You’ve now gotten a taste of the power of automatic differentiation. The development of libraries for calculating derivatives both automatically and efficiently has been a massive productivity booster for deep learning practitioners, liberating them to focus on loftier concerns. Moreover, autograd permits us to design massive models for which pen and paper gradient computations would be prohibitively time consuming. Interestingly, while we use autograd to optimize models (in a statistical sense) the optimization of autograd libraries themselves (in a computational sense) is a rich subject of vital interest to framework designers. Here, tools from compilers and graph manipulation are leveraged to compute results in the most expedient and memory-efficient manner.

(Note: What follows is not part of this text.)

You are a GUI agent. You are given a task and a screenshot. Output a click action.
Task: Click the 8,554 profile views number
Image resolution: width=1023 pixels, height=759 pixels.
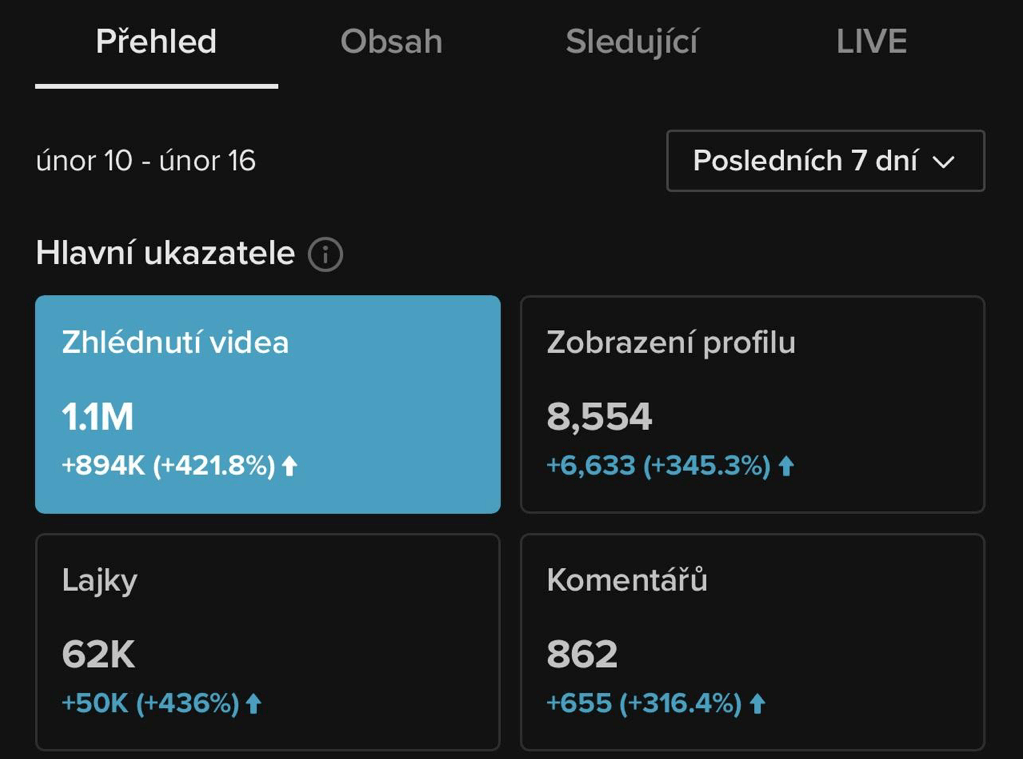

For now, try to remember these basics: (i) attach gradients to those variables with respect to which we desire derivatives; (ii) record the computation of the target value; (iii) execute the backpropagation function; and (iv) access the resulting gradient.

2.5.6. Exercises

  1. Why is the second derivative much more expensive to compute than the first derivative?

  2. After running the function for backpropagation, immediately run it again and see what happens. Why?

  3. In the control flow example where we calculate the derivative of d with respect to a, what would happen if we changed the variable a to a random vector or a matrix? At this point, the result of the calculation f(a) is no longer a scalar. What happens to the result? How do we analyze this?

  4. Let \(f(x) = \sin(x)\). Plot the graph of \(f\) and of its derivative \(f'\). Do not exploit the fact that \(f'(x) = \cos(x)\) but rather use automatic differentiation to get the result.

  5. Let \(f(x) = ((\log x^2) \cdot \sin x) + x^{-1}\). Write out a dependency graph tracing results from \(x\) to \(f(x)\).

  6. Use the chain rule to compute the derivative \(\frac{df}{dx}\) of the aforementioned function, placing each term on the dependency graph that you constructed previously.

  7. Given the graph and the intermediate derivative results, you have a number of options when computing the gradient. Evaluate the result once starting from \(x\) to \(f\) and once from \(f\) tracing back to \(x\). The path from \(x\) to \(f\) is commonly known as forward differentiation, whereas the path from \(f\) to \(x\) is known as backward differentiation.

  8. When might you want to use forward differentiation and when backward differentiation? Hint: consider the amount of intermediate data needed, the ability to parallelize steps, and the size of matrices and vectors involved.